For years, countries have been universally distinguished on economic nomenclatures of 'developed' and 'developing'. This classification was done on the basis of their prosperity and standard of living. 

But in the recently published report on World Development Indicators 2016 by the World Bank, there is a change in the description of economies.
 
Motivated by the universal agenda of the Sustainable Development Goals (SDG’s), the recent edition introduces a change in the way that global and regional aggregates are presented in tables and figures.
 
According to the report, unless otherwise noted, there is no longer a distinction between developing countries (defined in previous editions as low- and middle-income countries) and developed countries (defined in previous editions as high-income countries).
 
And India - which till now was written under 'developing' countries, will now be called 'lower-middle income country/South Asia'. 
The regional groupings are based on geographical coverage rather than a subset of countries that were previously referred to as developing. Two implications of this change are that a new aggregate for North America has been included in tables, and aggregates for Europe and Central Asia include countries of the European Union. 
 
For instance, Mexico, China and Brazil are 'upper-middle income'; while India, Pakistan, and Bangladesh are 'lower-middle income'. So far, all were 'developing countries'.
 
Some pointers from the report on India are:
 
  • Many countries have made dramatic progress in reducing extreme poverty, though the global totals tend to be dominated by reductions in the two largest countries, China and India. In South Asia it fell from 51 percent to 19 percent.
     
  • Manufacturing value added as a share of GDP captures the role of manufacturing in an economy. Worldwide, the share declined from 19 percent in 1997 to 16 percent in 2013. In South Asia the share has remained fairly constant since 1990; it was about 17 percent in 2014. Between 1990 and 2014 the share increased slightly, from 16 percent to 17 percent, in India.

     
  • India languishes on world indicators like labour force participation rate, electricity generation and access to improved sanitation facilities. However, there is an improvement in certain aspects, such as under-five mortality rate and maternal deaths. 
     
  • Time required to start a business in India was 29 days in June 2015 against the global average of 20 days. 

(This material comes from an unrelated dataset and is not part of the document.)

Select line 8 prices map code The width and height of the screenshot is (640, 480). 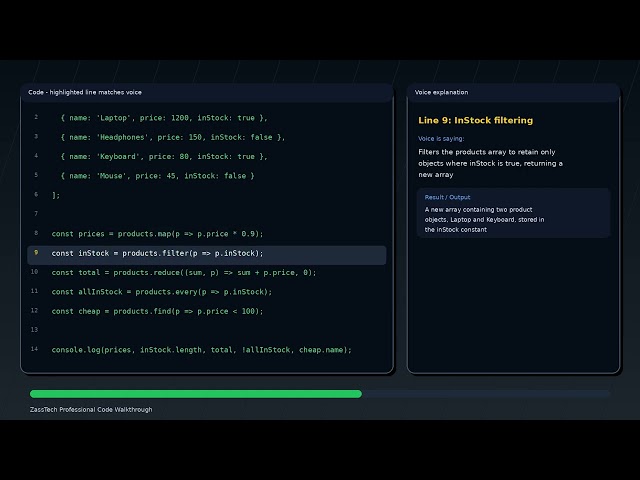pyautogui.click(x=158, y=234)
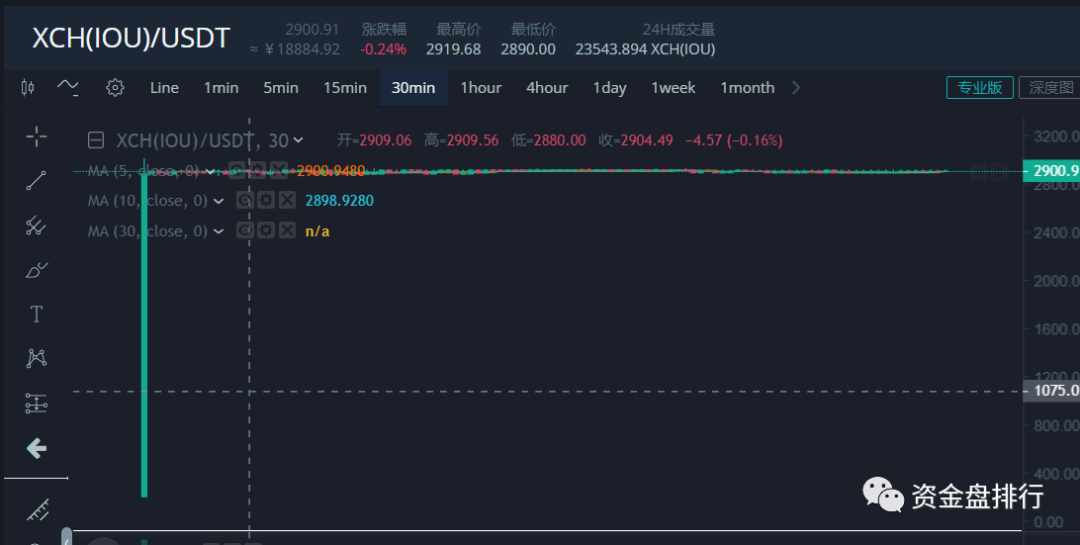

  • In 2015, only 40% of Indians had access to improved sanitation facilities, against the world average of 68%.
     
  • For India, international remittances totaled $70 billion in 2014, or 3.4 percent of GNI, only marginally less than the net inflows of debt and foreign direct investment combined.

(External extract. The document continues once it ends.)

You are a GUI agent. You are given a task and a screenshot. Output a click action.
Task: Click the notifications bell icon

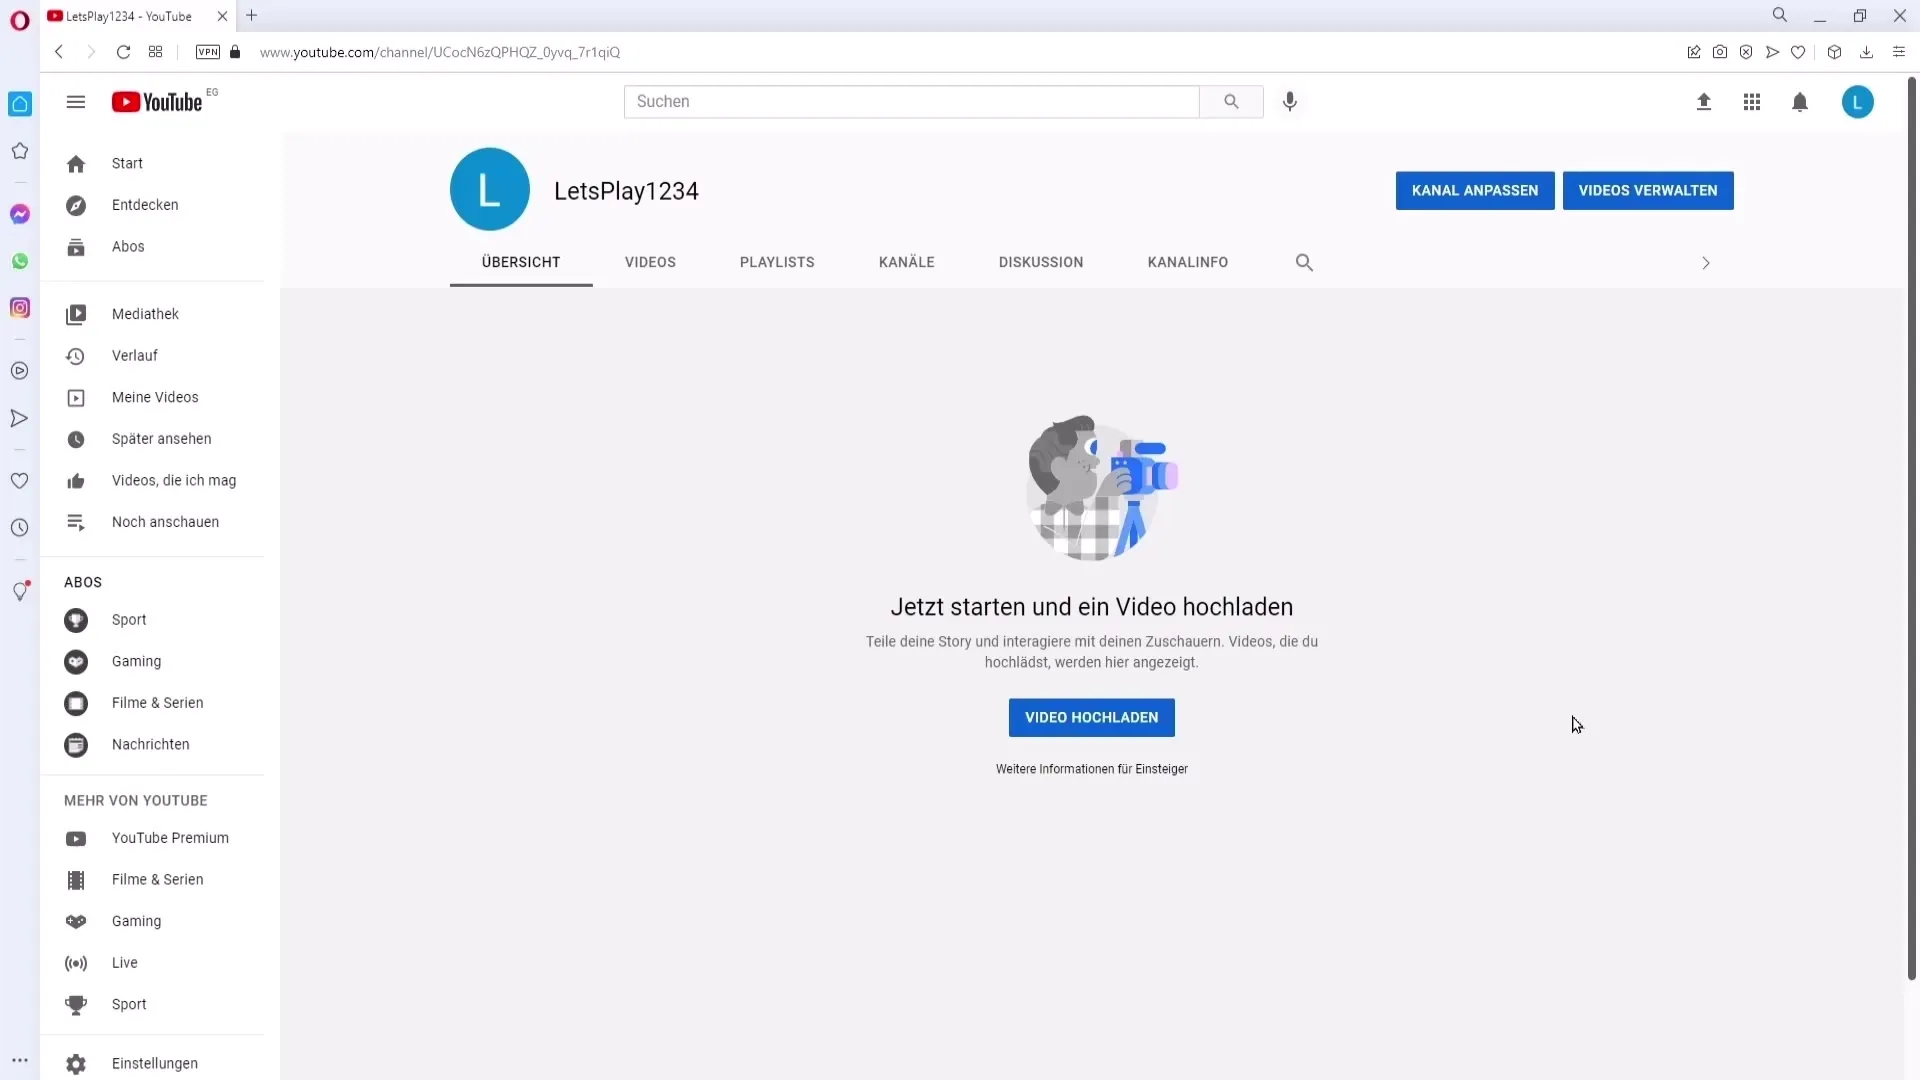click(1800, 102)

  • In 2014 more than 680 million people were using the Internet in China, followed by 282 million in the United States and 228 million in India. But the Internet penetration rate shows disparity — 49 percent in China, 87 percent in the United States, and 18 percent in India.

  • The World Bank decision (to change the way the countries are classified) may lead the United Nations to follow the same. UN has no formal definition of developing countries, but still uses the term for monitoring purposes and considers 159 countries as developing.